E' il modo di rappresentare più frequente e spontaneo nella grande narrativa,
questo, e durerà quanto le umane letterature. Nessuno in Italia si é occupato
di Proust più di noi, e con più amore ; ma ci parrebbe veramente futile la
pretesa di esigere da tutti i narratori, costante ed unico, il procedimento
proustiano: di dipingere tutti i personaggi, tranne uno, nel modo in cui li
vede quell'uno, variabili, stranamente mutati da periodo a periodo. E'un modo
di rappresentare legittimo anche questo ma non implica affatto, come molti critici
frettolosi hanno creduto, la dissoluzione del «carattere» dei personaggi. Nella
Recherche du temps perdu, in realtà
quel Marcel, il personaggio centrale che guarda gli altri, è coerentissimo ed
ha un carattere costante, come qualunque personaggio tradizionale: soltanto gli
altri mutano stranamente, perché non visti dal di dentro.

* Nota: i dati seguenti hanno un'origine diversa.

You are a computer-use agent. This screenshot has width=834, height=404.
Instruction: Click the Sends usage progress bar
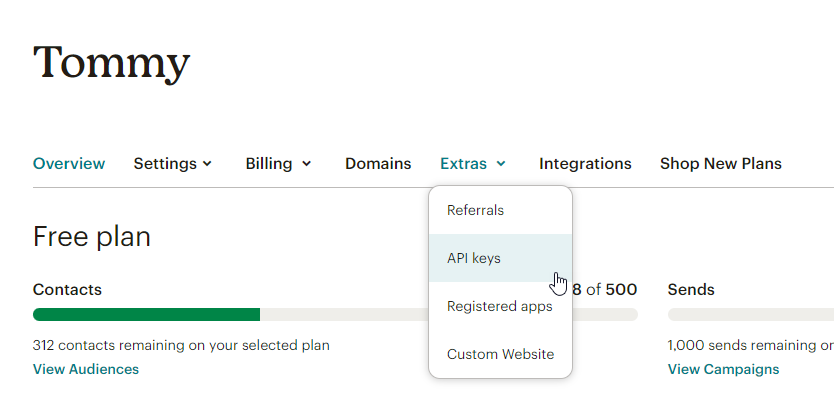(751, 315)
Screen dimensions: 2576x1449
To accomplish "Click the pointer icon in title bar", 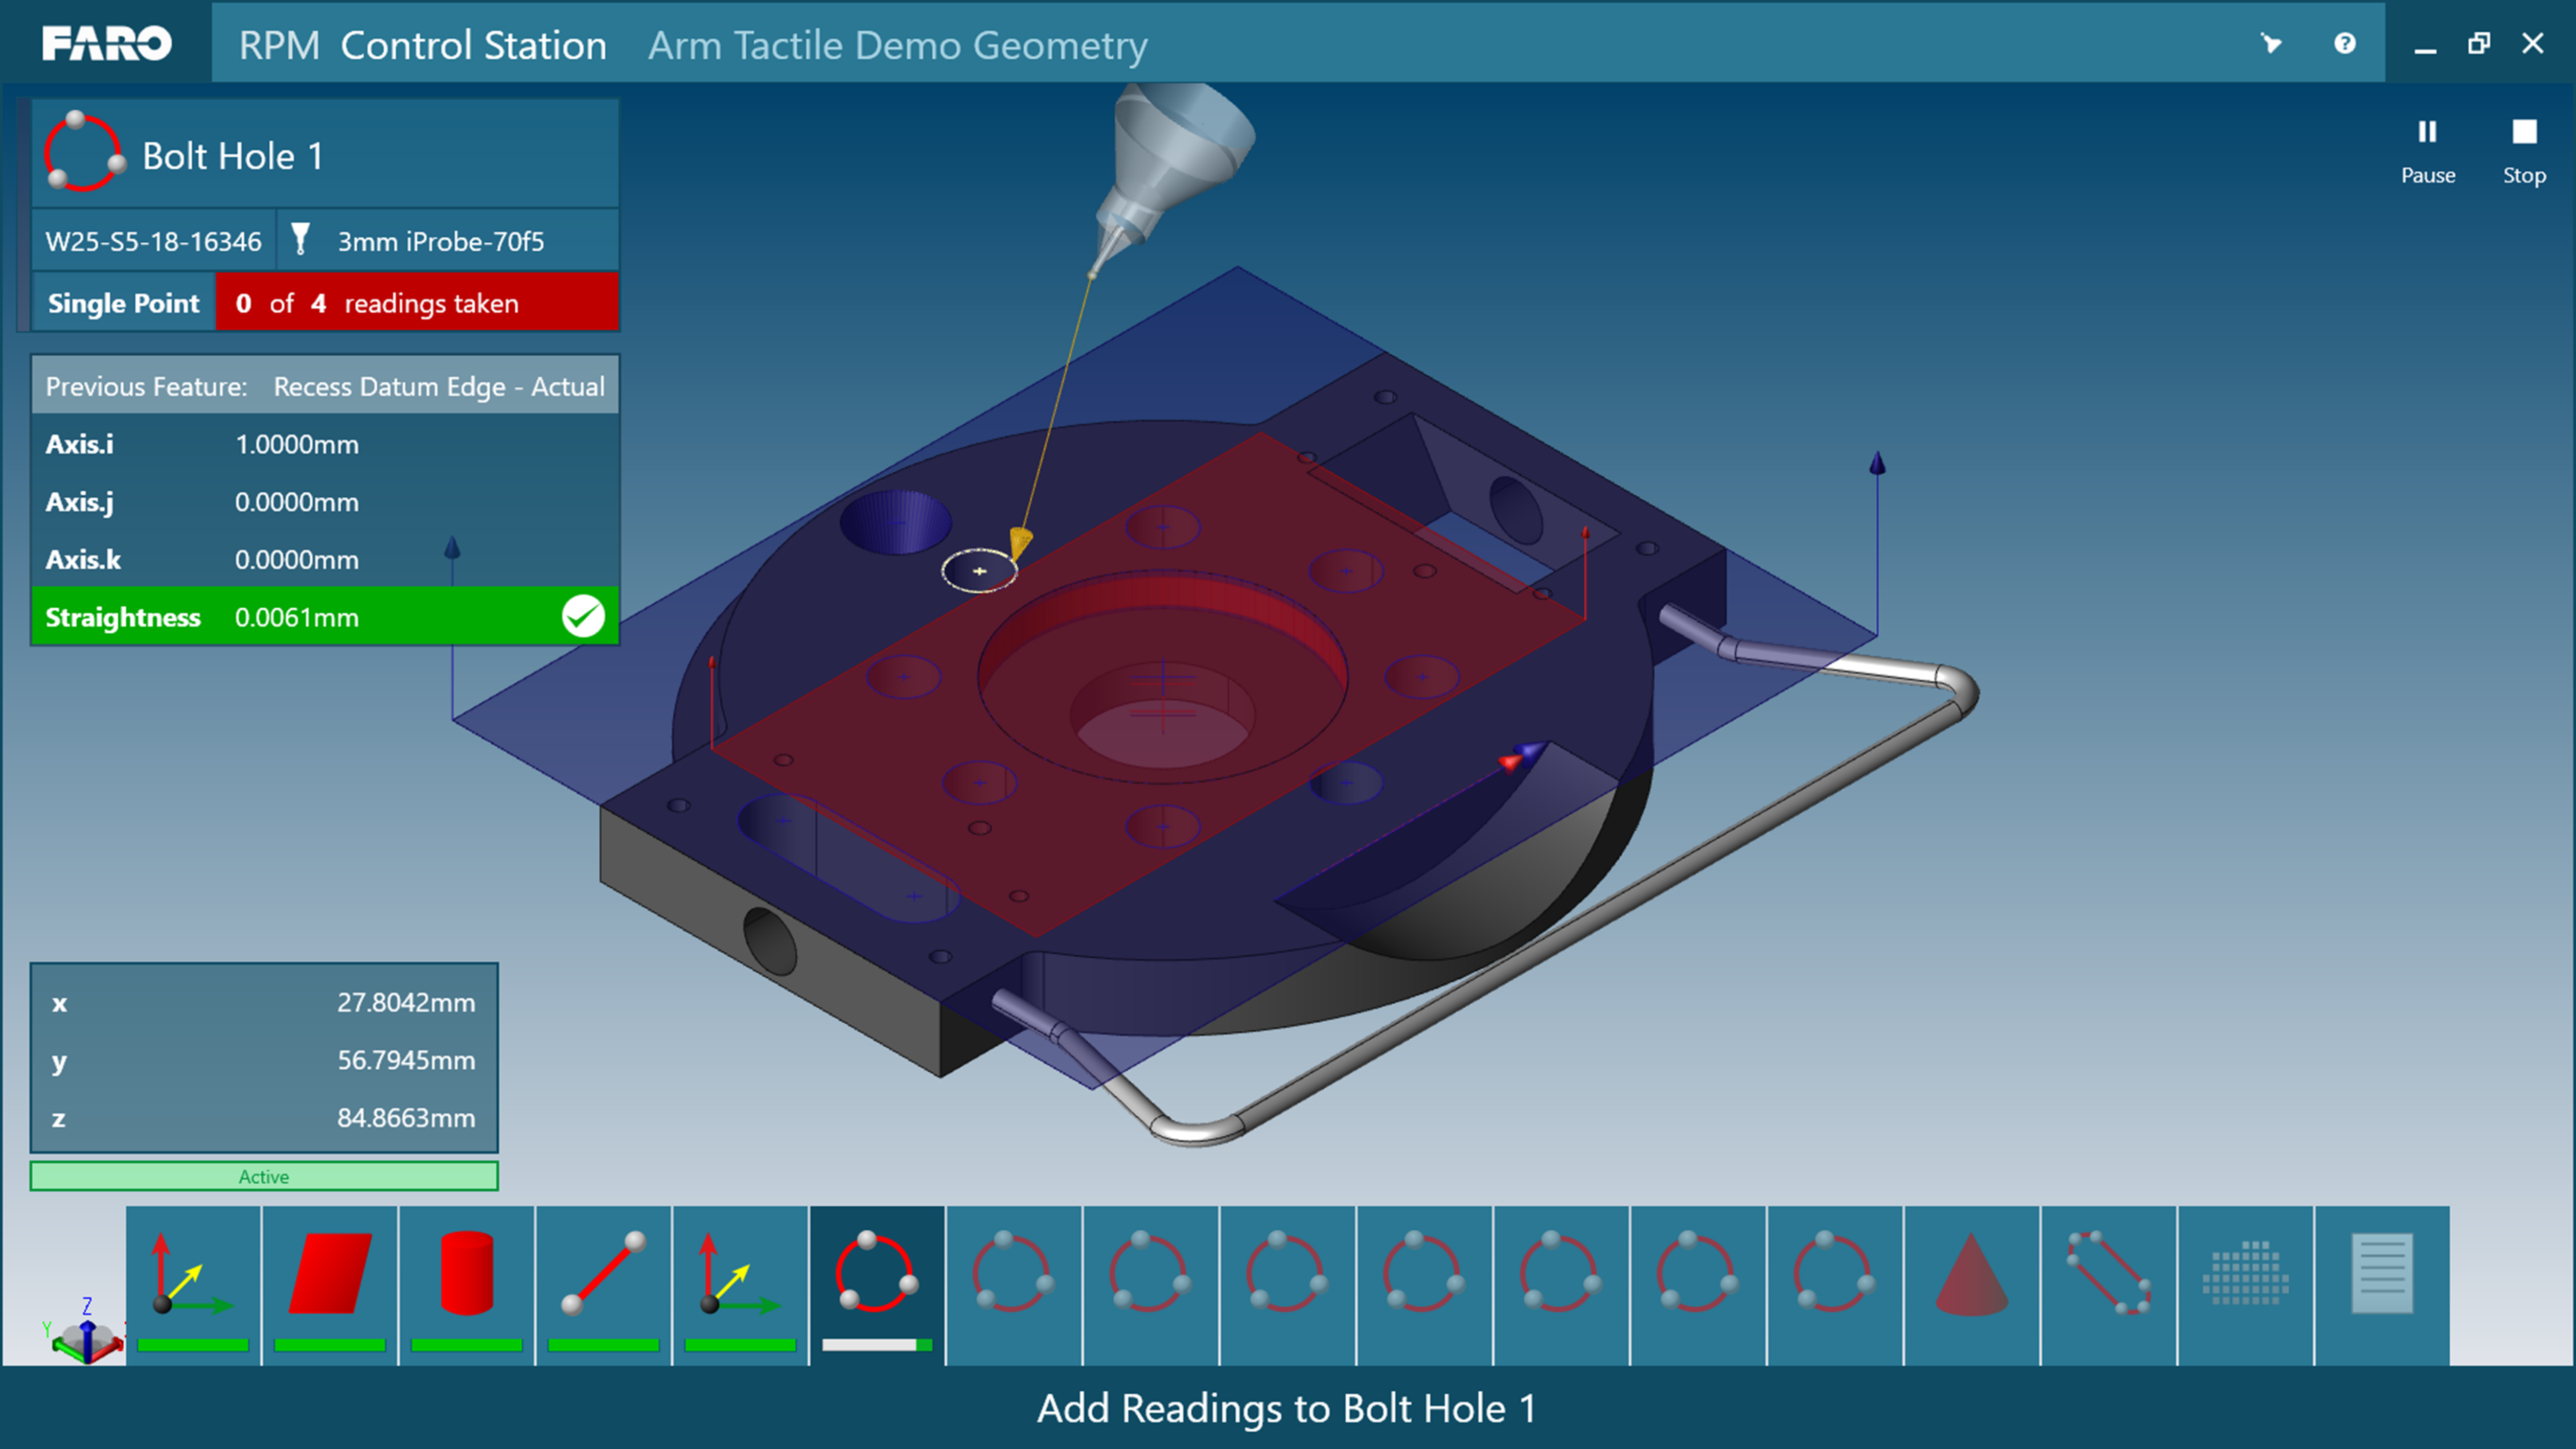I will tap(2271, 43).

Volendo scavare a fondo nella psiche di un unico personaggio, l'assunto estremo (che Proust ha sostenuto in modo luminosamente geniale) é di scrutare, di questo personaggio, non soltanto il modo d'innamorarsi, o di cercare e godere l'Arte, o di sognare, ma anche il modo di vedere gli altri uomini e le loro vicende, facendo, di tutto il mondo che lo circonda, una avventura sua. Ma il Perri si é proposto tutt'altro che lo «scavo» di un unico personaggio, particolarmente affine a sè Autore ; il Perri vuole rappresentare le colpe e i dolori di un'Epoca - tutta un'Epoca , giunta a una radicale crisi religiosa e di coscienza morale : e il grande quadro a molti personaggi - ciascuno esaminato «a tutto tondo», con la piena illusione del vero obbiettivo - costituiva l'unica forma adatta all'assunto suo.